DATA SUPPLIED below:

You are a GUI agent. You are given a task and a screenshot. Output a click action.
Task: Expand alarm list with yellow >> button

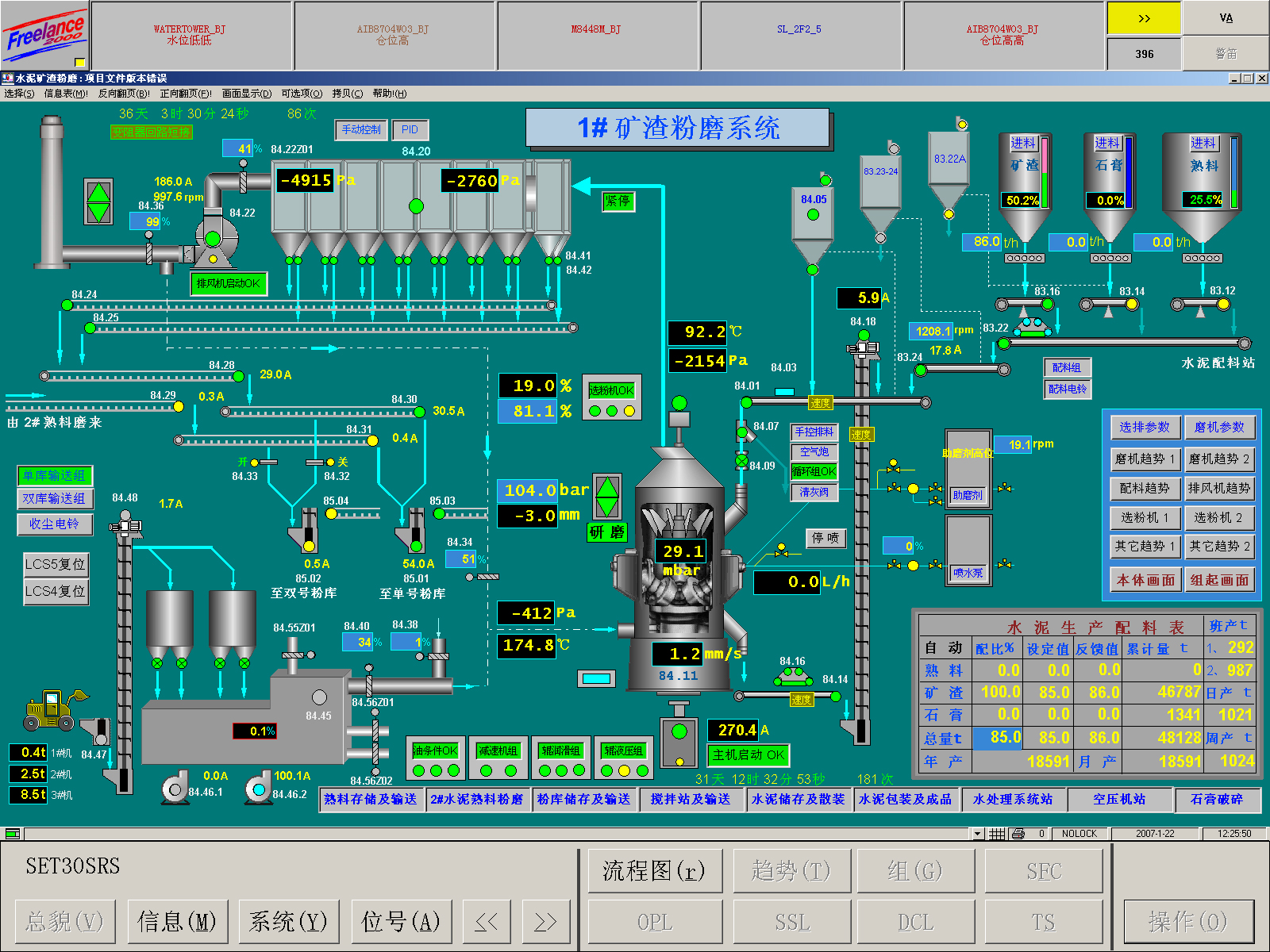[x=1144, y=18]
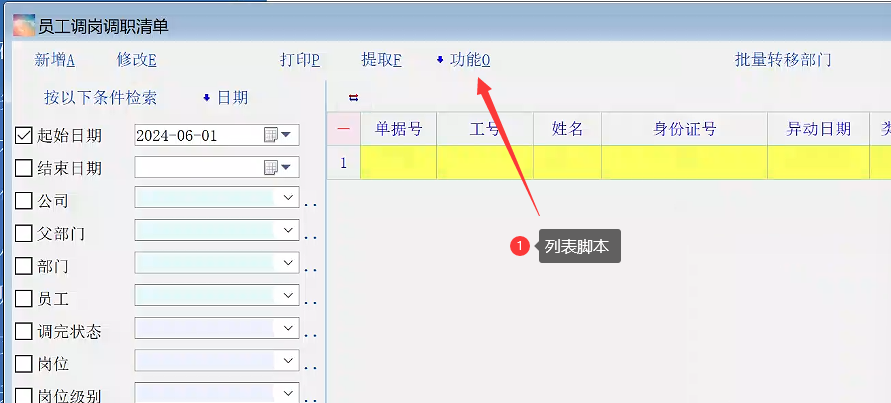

End of DATA SUPPLIED.
DATA SUPPLIED below:

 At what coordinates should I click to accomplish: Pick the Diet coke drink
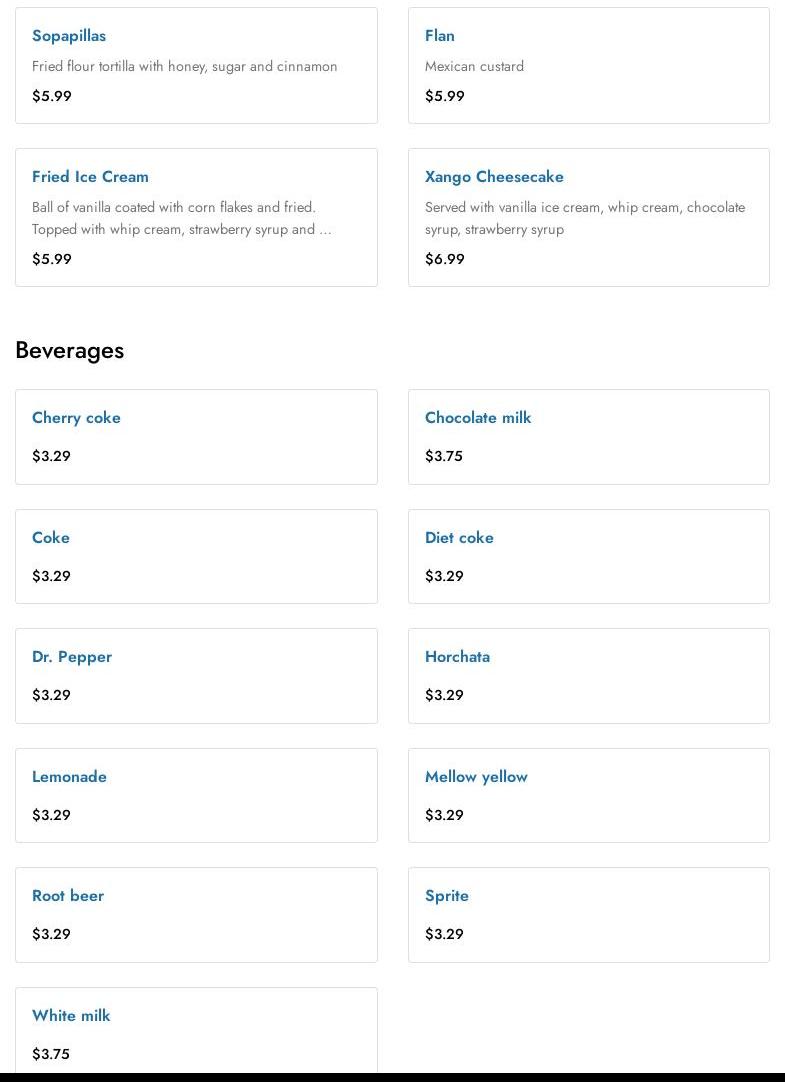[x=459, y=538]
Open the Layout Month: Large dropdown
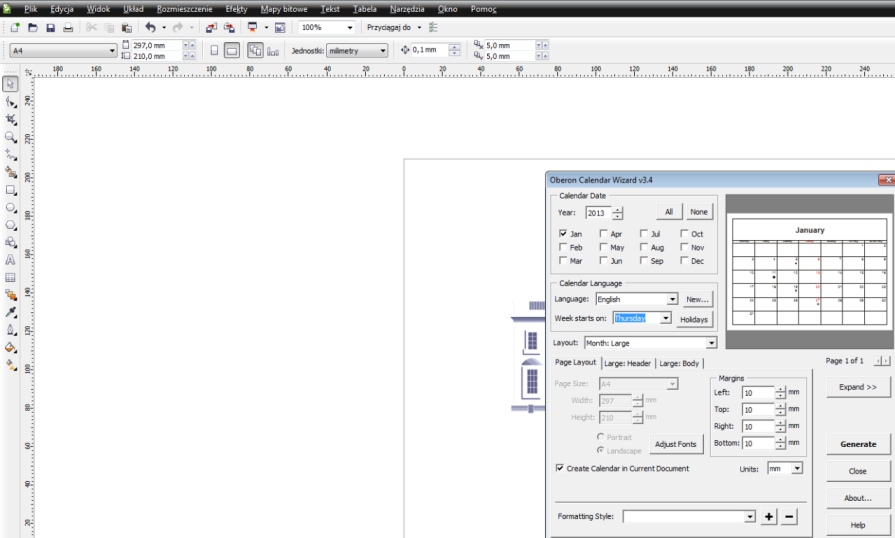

End of DATA SUPPLIED.
DATA SUPPLIED below:

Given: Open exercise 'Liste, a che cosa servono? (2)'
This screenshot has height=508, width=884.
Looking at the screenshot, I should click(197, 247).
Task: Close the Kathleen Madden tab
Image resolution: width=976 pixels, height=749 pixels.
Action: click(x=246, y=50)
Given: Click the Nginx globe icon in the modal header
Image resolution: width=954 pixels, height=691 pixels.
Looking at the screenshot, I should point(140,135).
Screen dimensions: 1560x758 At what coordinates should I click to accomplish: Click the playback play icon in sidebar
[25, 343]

End of DATA SUPPLIED.

◆ **PROBLEM**: Looking at the entries, work out how many lines hold the word "Open". Give the number and nothing else.

◆ **EXERCISE ANSWER**: 2